▶ [DIRECTIONS]: Reproduce the part of the listing that opens with the line containing "The height and" and closes with the line containing "(x=427, y=609)", including both of those lines. Leave the pictures out of your answer.

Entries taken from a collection
--- --- ---

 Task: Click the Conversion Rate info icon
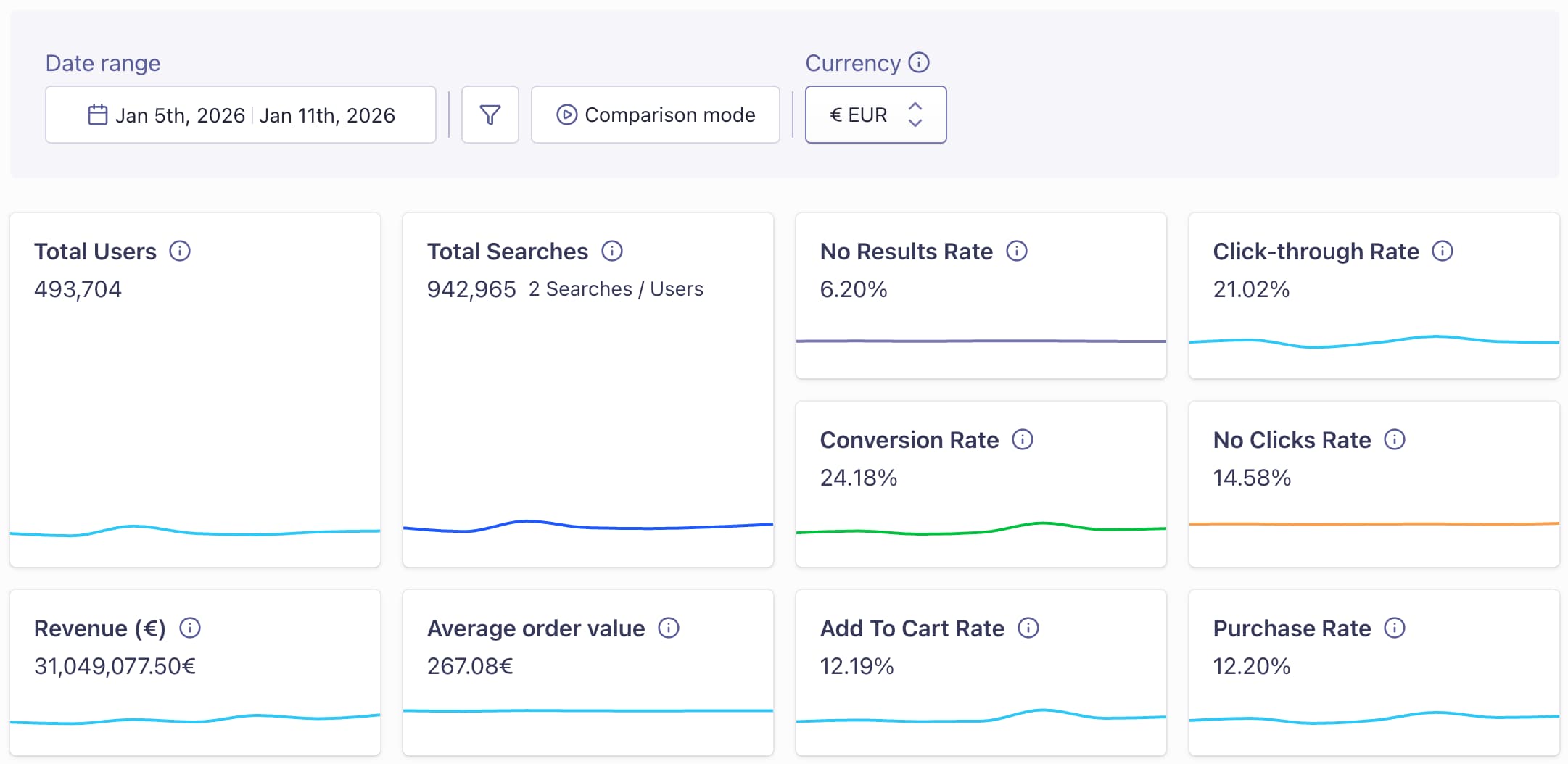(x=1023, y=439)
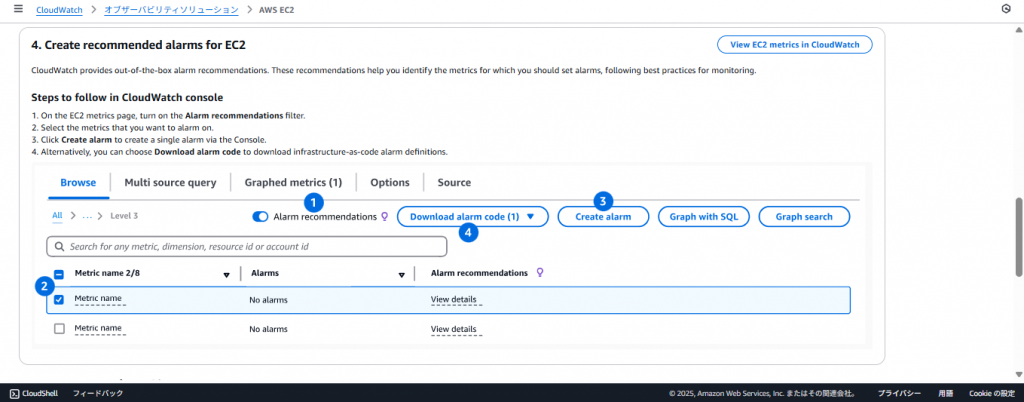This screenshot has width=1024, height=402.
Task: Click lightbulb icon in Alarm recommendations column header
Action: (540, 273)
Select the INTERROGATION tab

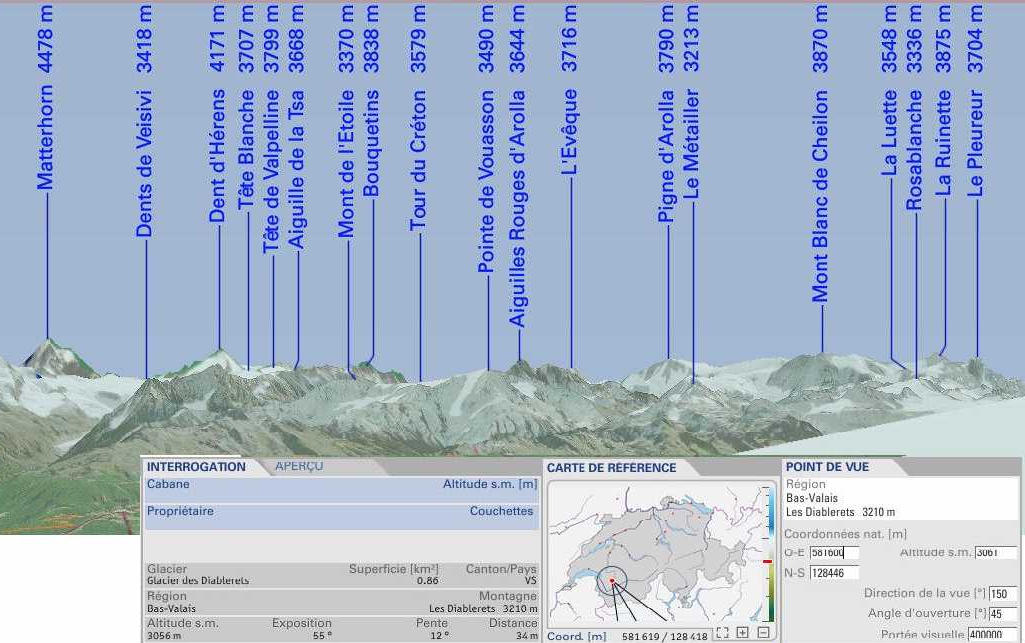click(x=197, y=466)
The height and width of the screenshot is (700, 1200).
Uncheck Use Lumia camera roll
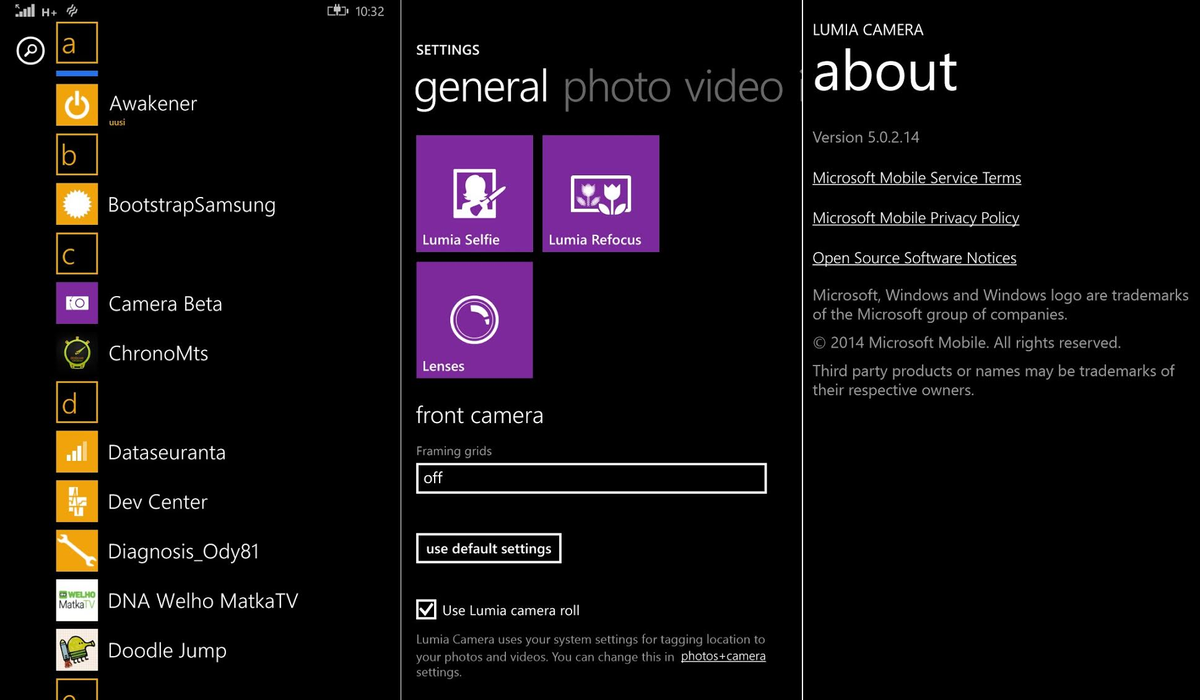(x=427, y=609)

--- --- ---

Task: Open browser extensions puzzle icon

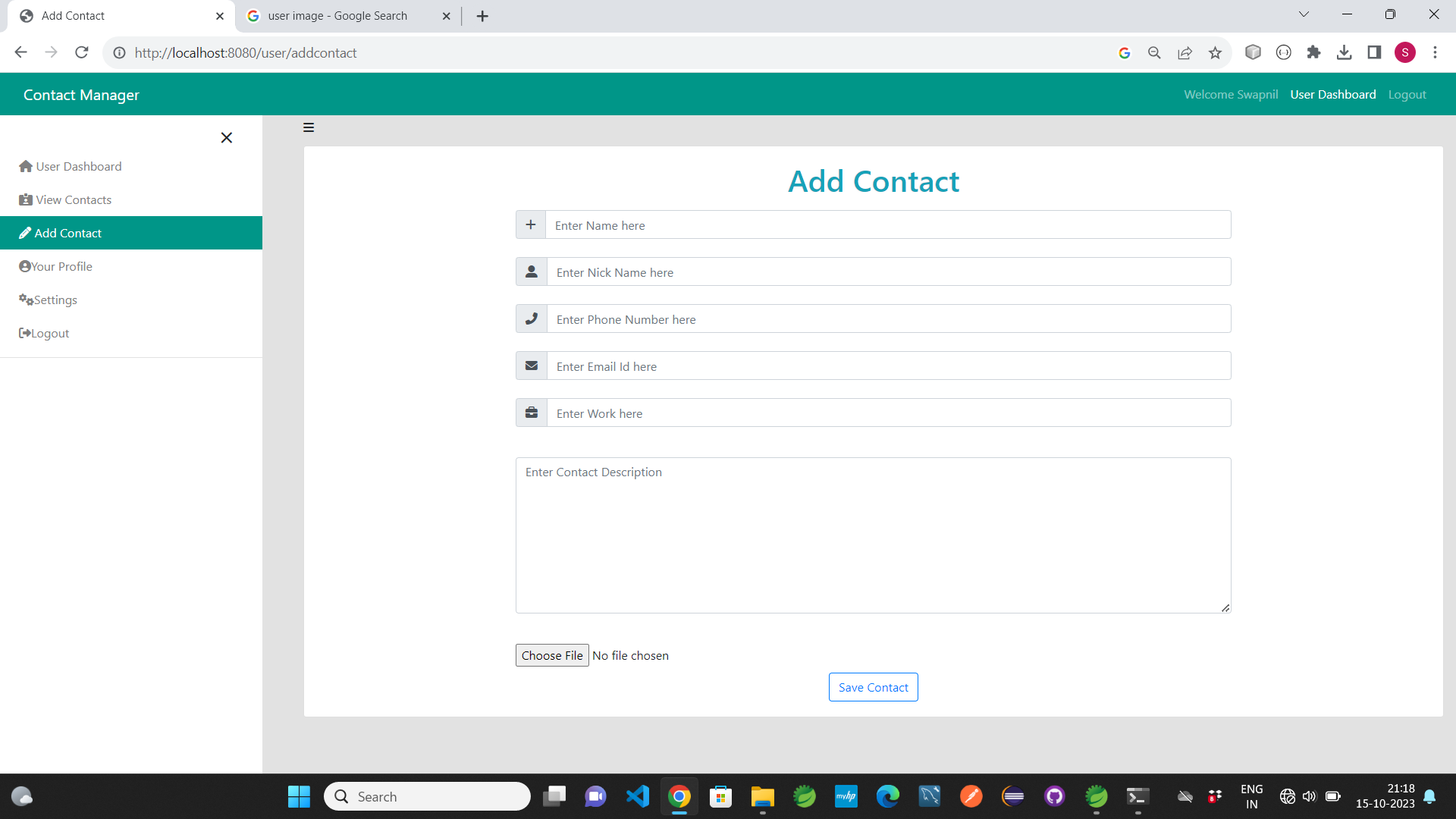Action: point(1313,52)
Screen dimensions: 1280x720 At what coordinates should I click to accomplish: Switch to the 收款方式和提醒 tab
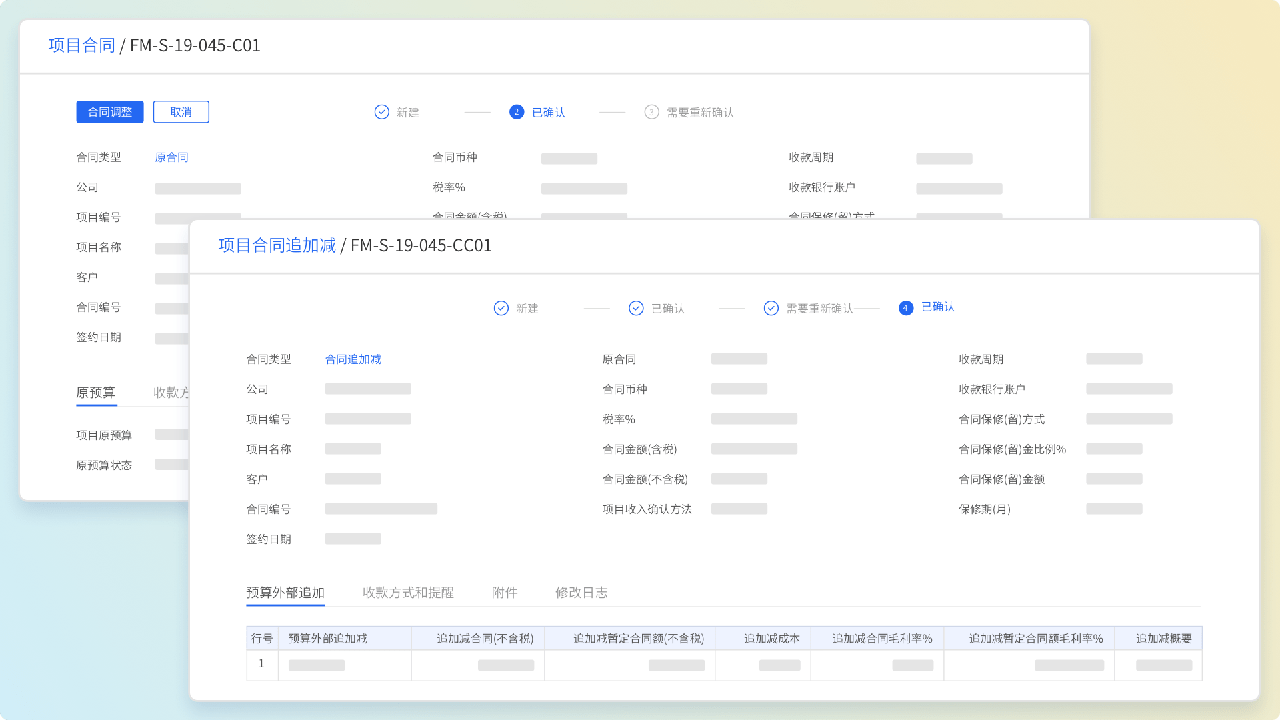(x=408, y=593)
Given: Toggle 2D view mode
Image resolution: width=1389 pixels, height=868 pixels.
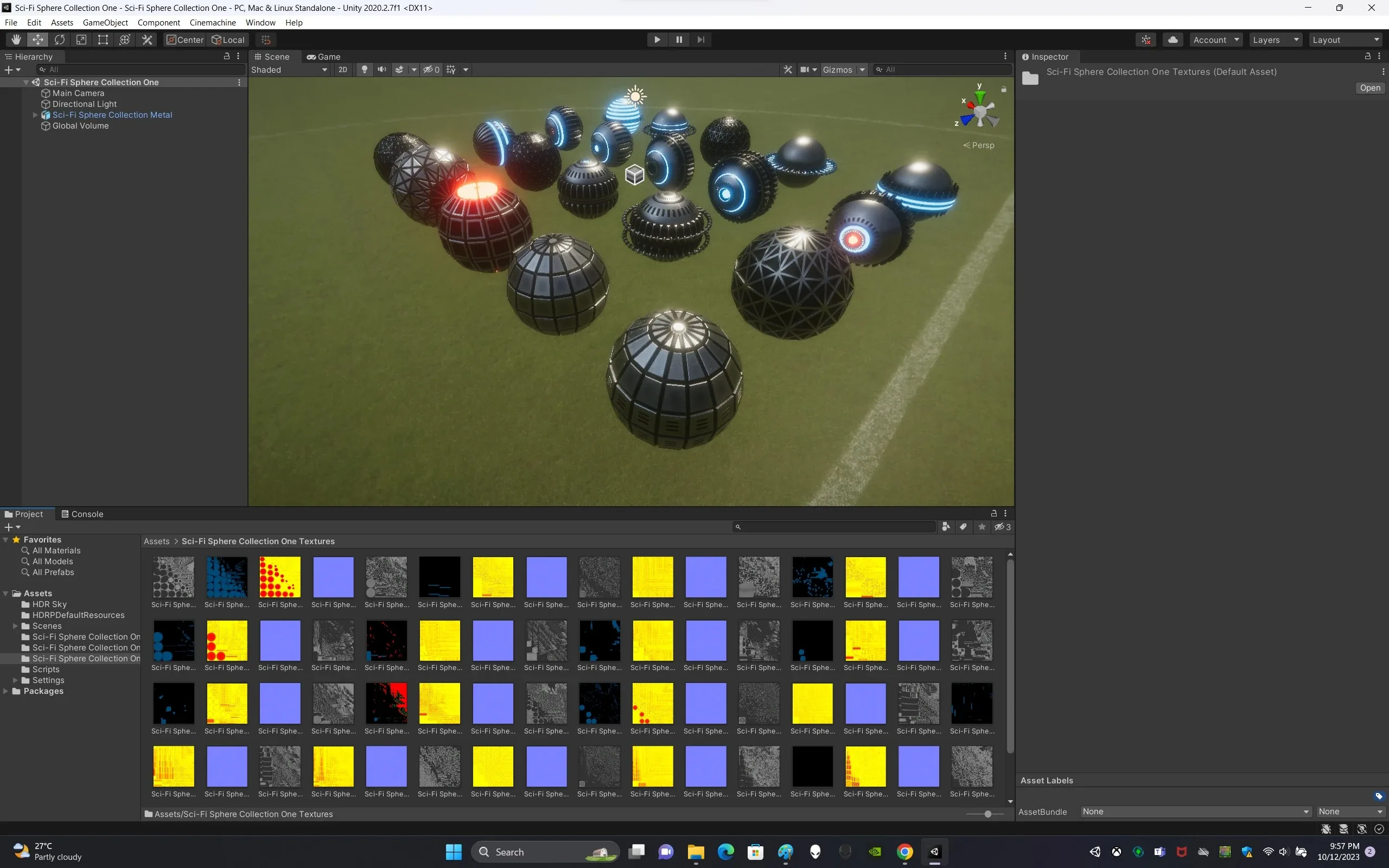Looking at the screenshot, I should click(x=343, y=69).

--- --- ---

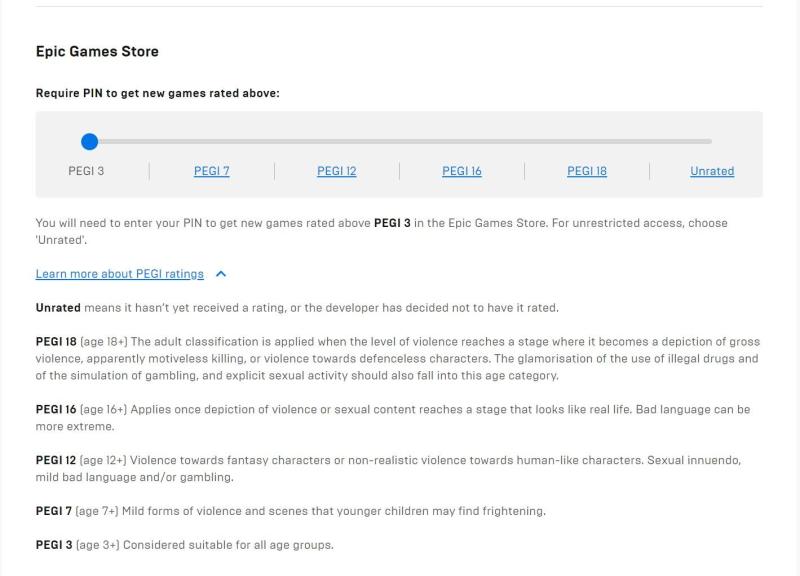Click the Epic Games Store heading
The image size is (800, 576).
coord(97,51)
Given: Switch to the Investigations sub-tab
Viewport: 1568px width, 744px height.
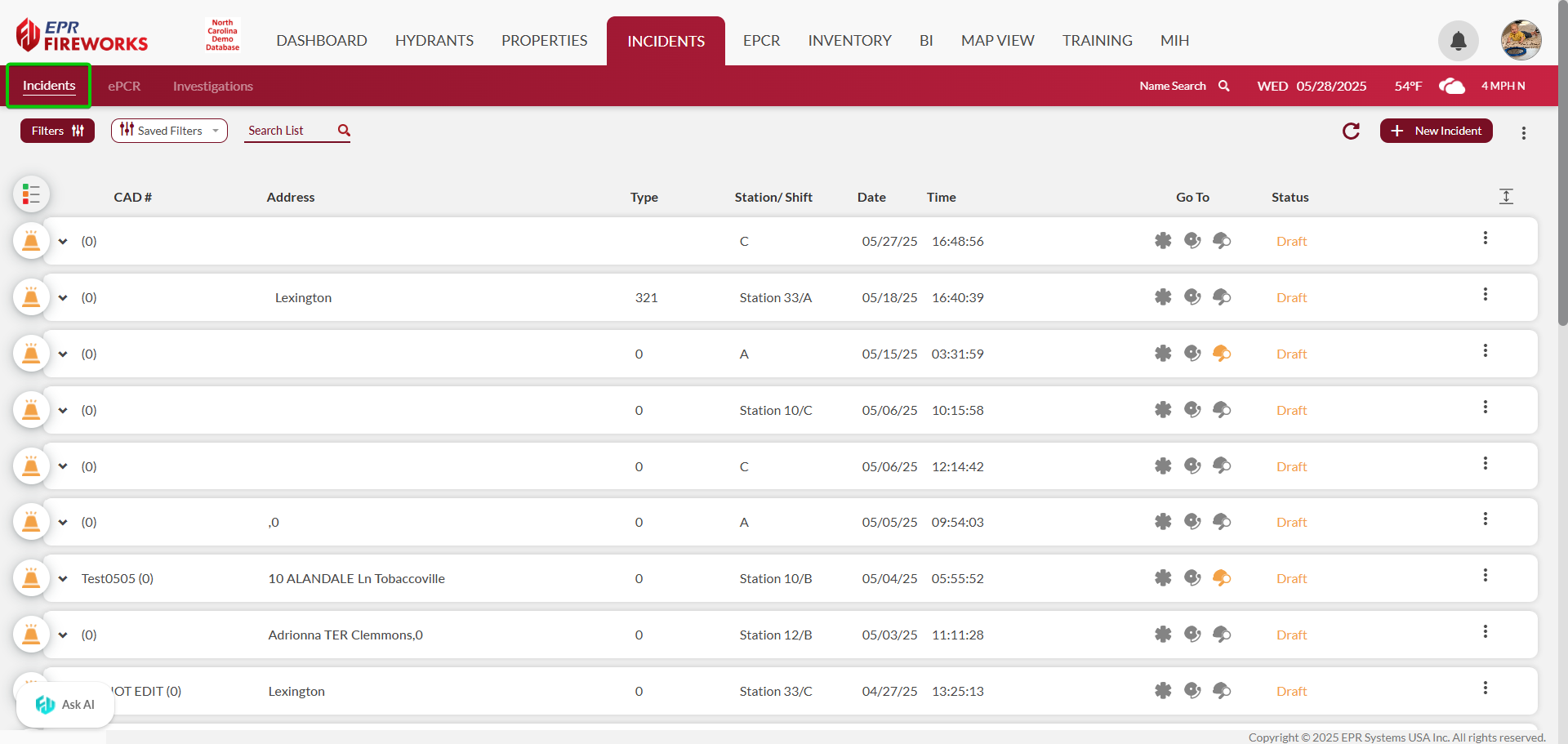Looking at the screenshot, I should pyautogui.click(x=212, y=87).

--- --- ---

▶ [EXERCISE OUTPUT]:
The height and width of the screenshot is (700, 1200).
Uncheck Use Lumia camera roll
(x=427, y=609)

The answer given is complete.